#### EXERCISE GOAL
In the entries below, find the line with "The width and height of the screenshot is (786, 560)." and the line with "You are a computer-use agent. The". Return those two lines and all lines between them, exactly.
(RECORDS PROVIDED)
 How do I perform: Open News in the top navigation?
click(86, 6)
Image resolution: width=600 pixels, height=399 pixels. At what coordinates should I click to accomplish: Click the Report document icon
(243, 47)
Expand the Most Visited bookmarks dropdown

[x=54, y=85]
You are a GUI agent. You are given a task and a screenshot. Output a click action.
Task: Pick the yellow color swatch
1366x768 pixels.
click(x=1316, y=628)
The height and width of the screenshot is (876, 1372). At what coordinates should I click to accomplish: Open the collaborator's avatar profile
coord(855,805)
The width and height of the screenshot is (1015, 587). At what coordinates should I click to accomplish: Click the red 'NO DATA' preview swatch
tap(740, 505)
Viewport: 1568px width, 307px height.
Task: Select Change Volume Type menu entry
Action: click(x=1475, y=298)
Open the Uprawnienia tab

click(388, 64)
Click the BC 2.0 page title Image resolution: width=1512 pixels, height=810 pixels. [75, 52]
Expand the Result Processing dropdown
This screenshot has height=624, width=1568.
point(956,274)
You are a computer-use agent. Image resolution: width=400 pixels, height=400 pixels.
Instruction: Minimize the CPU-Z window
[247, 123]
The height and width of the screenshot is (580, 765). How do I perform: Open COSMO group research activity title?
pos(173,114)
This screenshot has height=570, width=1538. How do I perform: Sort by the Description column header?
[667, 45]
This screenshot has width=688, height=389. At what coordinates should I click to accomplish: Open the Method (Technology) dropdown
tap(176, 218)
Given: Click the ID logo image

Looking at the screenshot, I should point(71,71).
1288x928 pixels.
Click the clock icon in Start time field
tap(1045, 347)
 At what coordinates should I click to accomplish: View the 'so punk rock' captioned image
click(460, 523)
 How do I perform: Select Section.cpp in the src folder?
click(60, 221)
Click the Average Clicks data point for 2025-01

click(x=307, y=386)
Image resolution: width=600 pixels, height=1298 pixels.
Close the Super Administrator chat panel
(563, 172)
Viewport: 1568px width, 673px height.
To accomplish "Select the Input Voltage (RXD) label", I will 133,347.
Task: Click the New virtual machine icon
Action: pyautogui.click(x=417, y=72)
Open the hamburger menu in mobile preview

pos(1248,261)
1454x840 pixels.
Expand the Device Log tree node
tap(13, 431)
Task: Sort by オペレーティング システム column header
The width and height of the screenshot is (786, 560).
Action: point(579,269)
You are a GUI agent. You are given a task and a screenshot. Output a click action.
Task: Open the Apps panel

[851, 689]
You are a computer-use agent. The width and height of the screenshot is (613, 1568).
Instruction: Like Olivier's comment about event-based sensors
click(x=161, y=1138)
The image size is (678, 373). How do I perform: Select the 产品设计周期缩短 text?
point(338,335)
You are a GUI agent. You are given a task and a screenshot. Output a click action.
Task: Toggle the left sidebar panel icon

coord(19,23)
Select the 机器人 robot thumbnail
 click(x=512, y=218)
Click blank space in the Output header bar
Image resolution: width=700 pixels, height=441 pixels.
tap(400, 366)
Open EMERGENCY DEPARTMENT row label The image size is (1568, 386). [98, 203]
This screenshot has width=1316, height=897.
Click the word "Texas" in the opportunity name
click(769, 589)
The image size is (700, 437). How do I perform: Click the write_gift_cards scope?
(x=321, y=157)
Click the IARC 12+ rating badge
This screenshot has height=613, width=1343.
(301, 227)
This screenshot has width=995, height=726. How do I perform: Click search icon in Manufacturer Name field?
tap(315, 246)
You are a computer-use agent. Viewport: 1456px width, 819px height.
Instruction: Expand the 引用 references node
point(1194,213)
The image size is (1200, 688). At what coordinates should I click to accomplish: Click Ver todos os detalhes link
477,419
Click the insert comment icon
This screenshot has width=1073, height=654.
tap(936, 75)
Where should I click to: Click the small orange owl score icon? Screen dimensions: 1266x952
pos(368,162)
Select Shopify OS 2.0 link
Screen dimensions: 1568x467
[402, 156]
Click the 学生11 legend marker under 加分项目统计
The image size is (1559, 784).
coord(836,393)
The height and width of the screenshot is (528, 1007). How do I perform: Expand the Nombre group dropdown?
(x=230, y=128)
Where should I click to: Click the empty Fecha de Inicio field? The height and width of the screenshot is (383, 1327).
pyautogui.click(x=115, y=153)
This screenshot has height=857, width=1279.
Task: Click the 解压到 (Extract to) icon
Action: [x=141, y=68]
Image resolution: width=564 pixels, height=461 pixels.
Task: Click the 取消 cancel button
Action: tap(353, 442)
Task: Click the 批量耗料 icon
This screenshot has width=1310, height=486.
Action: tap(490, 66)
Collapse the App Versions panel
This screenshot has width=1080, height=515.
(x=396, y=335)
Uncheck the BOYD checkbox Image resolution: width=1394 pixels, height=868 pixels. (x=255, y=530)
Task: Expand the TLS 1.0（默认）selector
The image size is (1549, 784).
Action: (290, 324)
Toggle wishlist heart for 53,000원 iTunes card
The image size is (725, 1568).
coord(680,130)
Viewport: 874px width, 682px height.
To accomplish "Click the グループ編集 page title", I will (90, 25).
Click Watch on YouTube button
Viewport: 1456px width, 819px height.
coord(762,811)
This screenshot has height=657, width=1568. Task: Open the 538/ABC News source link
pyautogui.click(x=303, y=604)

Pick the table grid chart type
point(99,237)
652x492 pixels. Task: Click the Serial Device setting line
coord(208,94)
(End RECORDS PROVIDED)
#### ANSWER SPACE
The width and height of the screenshot is (786, 560).
Action: point(579,269)
You are a GUI agent. You are given a task and a screenshot. Output a click action.
Task: Open the Apps panel

[851, 689]
You are a computer-use agent. The width and height of the screenshot is (613, 1568).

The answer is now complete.